━━━ Entries shown ━━━

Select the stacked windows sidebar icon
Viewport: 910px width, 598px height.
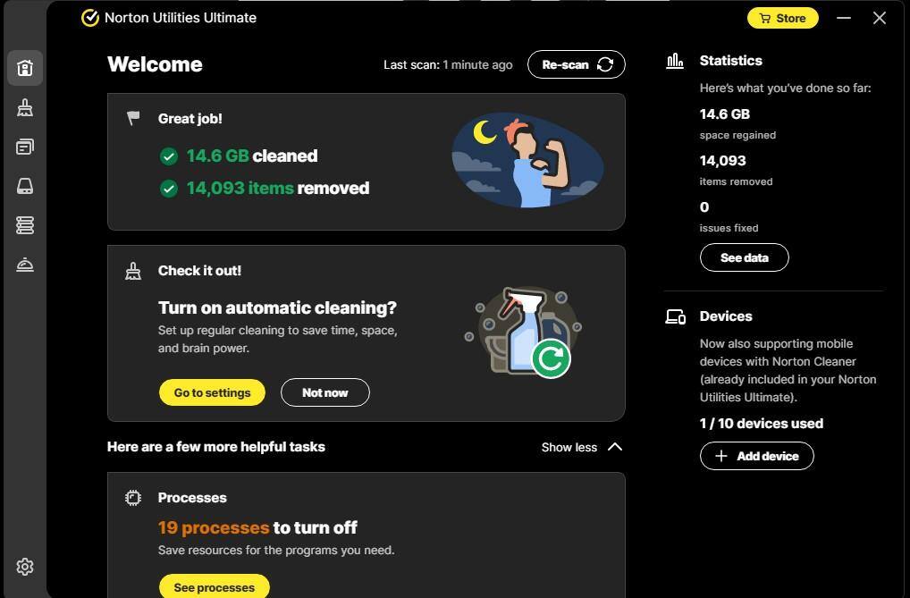(25, 147)
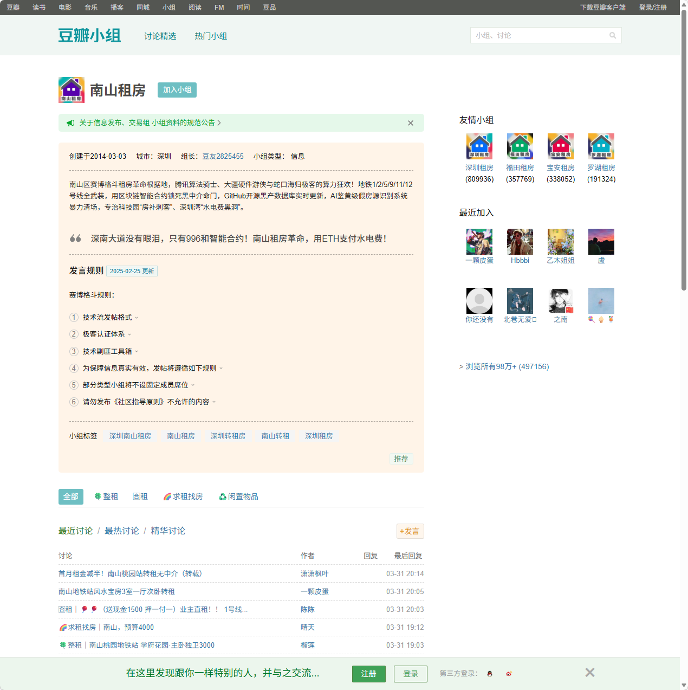Select the panda 整租 filter icon
Viewport: 688px width, 690px height.
(x=98, y=496)
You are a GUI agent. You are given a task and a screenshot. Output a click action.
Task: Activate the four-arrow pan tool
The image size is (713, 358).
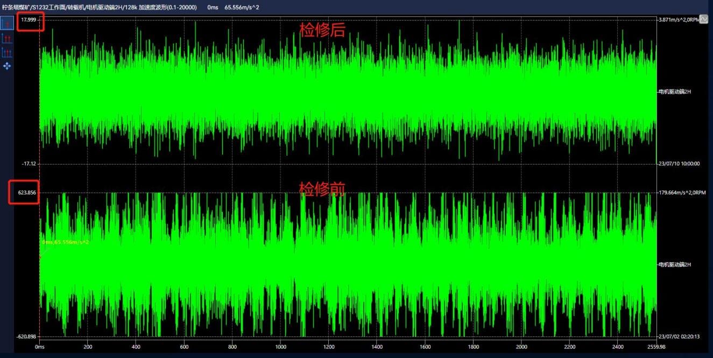[7, 66]
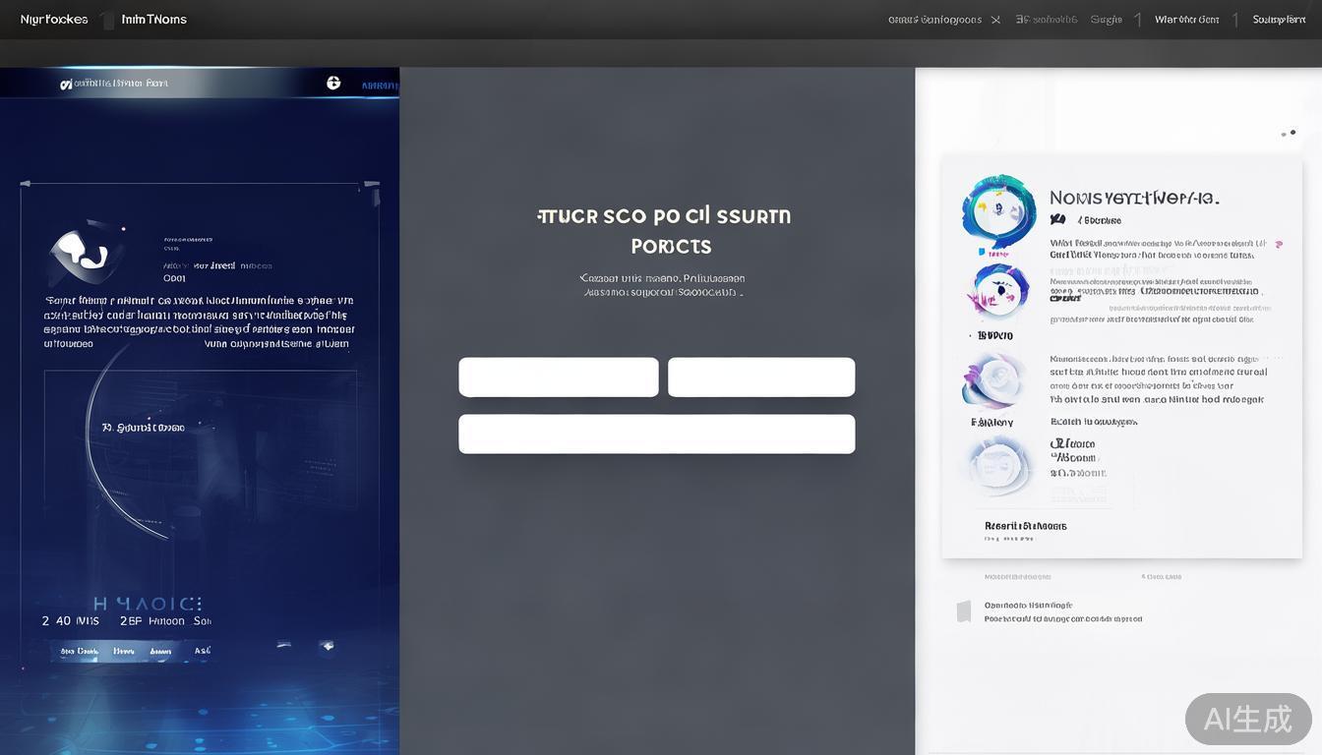Select the rightmost top navigation link
1322x755 pixels.
click(1279, 20)
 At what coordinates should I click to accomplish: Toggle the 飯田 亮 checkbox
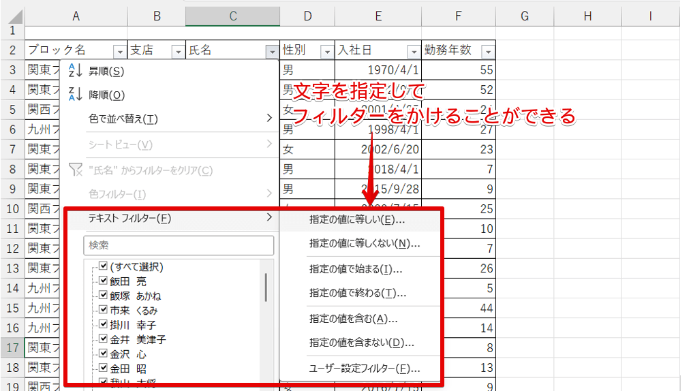104,281
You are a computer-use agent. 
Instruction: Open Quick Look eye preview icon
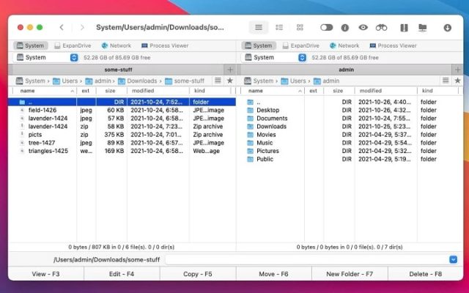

━━━

■ **Work to complete**:
From the first line of the records down through the line containing "You are a GUI", transcribe exactly those lines and no others, both ends kept, pictures dropped.

■ **The answer**:
Select the stacked windows sidebar icon
Viewport: 910px width, 598px height.
(25, 147)
Select the panda 整租 filter icon
Viewport: 688px width, 690px height.
(x=98, y=496)
You are a GUI agent. You are given a task and a screenshot. Output a click action.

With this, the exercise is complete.